Je sens venir l'hiver, de qui la froide haleine

D'une tremblante horreur fait hérisser ma peau.

*

Las ! Tes autres agneaux n'ont faute de pâture,

Ils ne craignent le loup, le vent, ni la froidure :

Si ne suis-je pourtant le pire du troupeau.

Regrets,IX.

Ces arbres secs qui cherchent encore la lumière.

Ces arbres secs qui cherchent encore la lumière.

C'est cette vision des deux arbres secs, tout près de la route de Dijon à Autun, tendus vers le ciel comme deux mains de suppliants, qui fait renaître invariablement en ma mémoire ce sonnet de Joachim Du Bellay. Une supplication pour que soit rendue, à ceux qui aiment la belle France, tout ce qu'elle porte de grand, de beau, de noble et de juste.

Du Bellay avait cru accomplir son rêve d'humaniste en accompagnant son oncle le cardinal Jean Du Bellay, ambassadeur à Rome. Ce temps bref nous a valu le beau recueil des Antiquités de Rome (1558). Mais la déception s'est vite imposée. L'oncle dépensait sans compter et le neveu se débattait avec les créanciers !!!

De cette époque est né l'autre recueil Les Regrets (1558) où s'exprime toute la nostalgie du poète exilé, cependant que son ancien condisciple Ronsard reçoit les honneurs à la cour de Henri II.

Le nom plein de douceur de France revient trois fois, et en début de vers, avec sa voyelle longue et ses sonorités douces.

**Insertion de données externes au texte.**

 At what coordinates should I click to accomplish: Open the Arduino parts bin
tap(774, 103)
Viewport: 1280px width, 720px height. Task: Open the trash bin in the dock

Mais surtout me touche le dernier vers - qu'on appelle la chute du sonnet.

Et si ne suis-je pourtant le pire du troupeau.

comme un appel à une reconnaissance de sa qualité poétique ... avec une fierté triste.

France, mère des arts, des armes et des lois,

Il était né en Anjou, près de Liré au château de La Turmelière, aujourd'hui détruit, en 1522. Il avait suivi à 21 ans les cours de l'humaniste Dorat au Collège de Coqueret avec Ronsard et Baïf. Il meurt quelque six mois après l'accident tragique de Henri II en 1569 ou en 1560 : dans la nuit du 31 décembre - à 37 ans - devant sa table de travail ; comme beaucoup plus tard Jean-Sébastien Bach, la plume à la main.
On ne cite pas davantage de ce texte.